A newer version of this document is available. Customers should click here to go to the newest version.
Analyze GPU Roofline
Measure and visualize the actual performance of GPU kernels using benchmarks and hardware metric profiling against hardware-imposed performance ceilings, as well as determine the main limiting factor, by running the GPU Roofline Insights perspective.
Use the Roofline chart to answer the following questions:
- What is the maximum achievable performance with your current hardware resources? 
- Does your application work optimally on current hardware resources? 
- If not, what are the best candidates for optimization? 
- Is memory bandwidth or compute capacity limiting performance for each optimization candidate? 
Run the GPU Roofline Insights to measure performance of SYCL, C++/Fortran with OpenMP* pragmas, Intel® oneAPI Level Zero (Level Zero), or OpenCL™ applications enabled to run on a GPU.
How It Works
The GPU Roofline Insights perspective includes the following steps:
- Collect OpenCL™ kernels timings and memory data using the Survey analysis with GPU profiling.
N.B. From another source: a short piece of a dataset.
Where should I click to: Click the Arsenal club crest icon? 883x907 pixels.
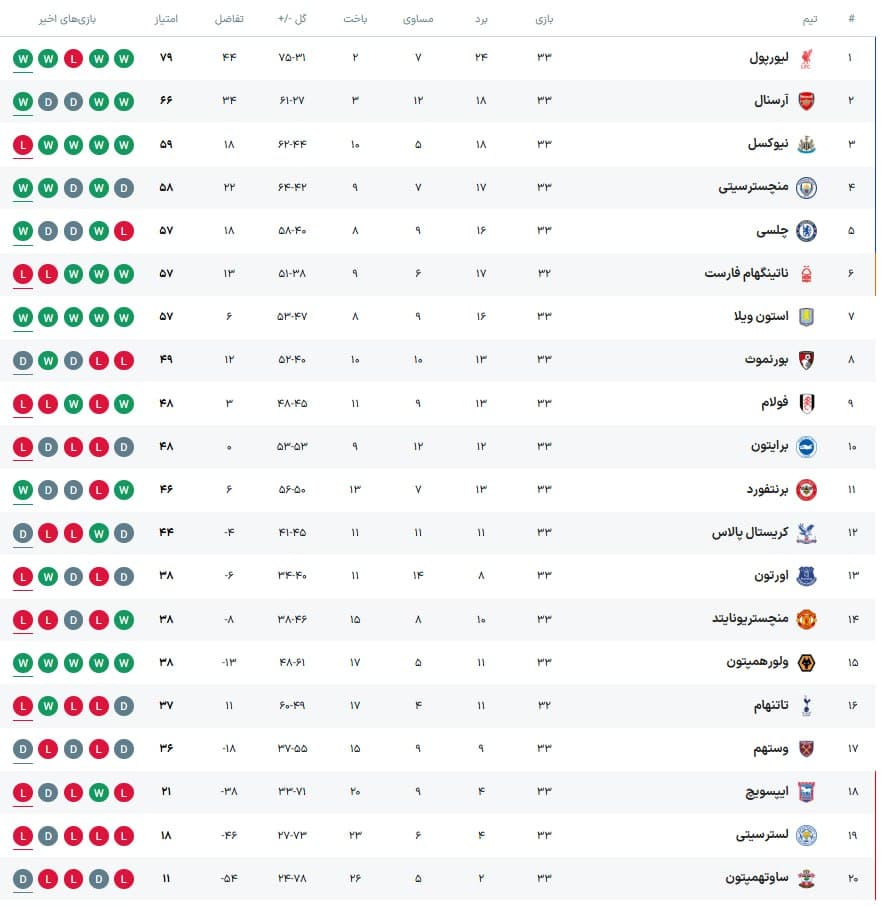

-  Measure the hardware limitations and collect floating-point and integer operations data using the Characterization analysis with GPU profiling. Intel® Advisor calculates compute operations (FLOP and INTOP) as a weighted sum of the following groups of instructions: BASIC COMPUTE, FMA, BIT, DIV, POW, MATH. Intel Advisor automatically determines data type in the collected operations using the dst register. 
GPU Roofline Summary
GPU Roofline Insights perspective measures performance of kernels executed on GPU and loops/functions executed on CPU and shows what you should optimize your application for. Examine the following performance data:
- See application execution time on GPU and CPU, time spent to transfer data between the CPU and GPU, and how well your application uses the GPU resources. 
- Review the Roofline charts for CPU and GPU parts of your application. 
- View the execution time details and various performance metrics on GPU- and CPU-executed parts of your application. 
- View top five time-consuming loops on GPU and on CPU sorted by self time with performance metrics. You are recommended to start with these loops when checking for performance issues. 

See the Summary section to examine the performance summary of your application, and continue to GPU Roofline Insights Regions tab to examine the performance in more detail.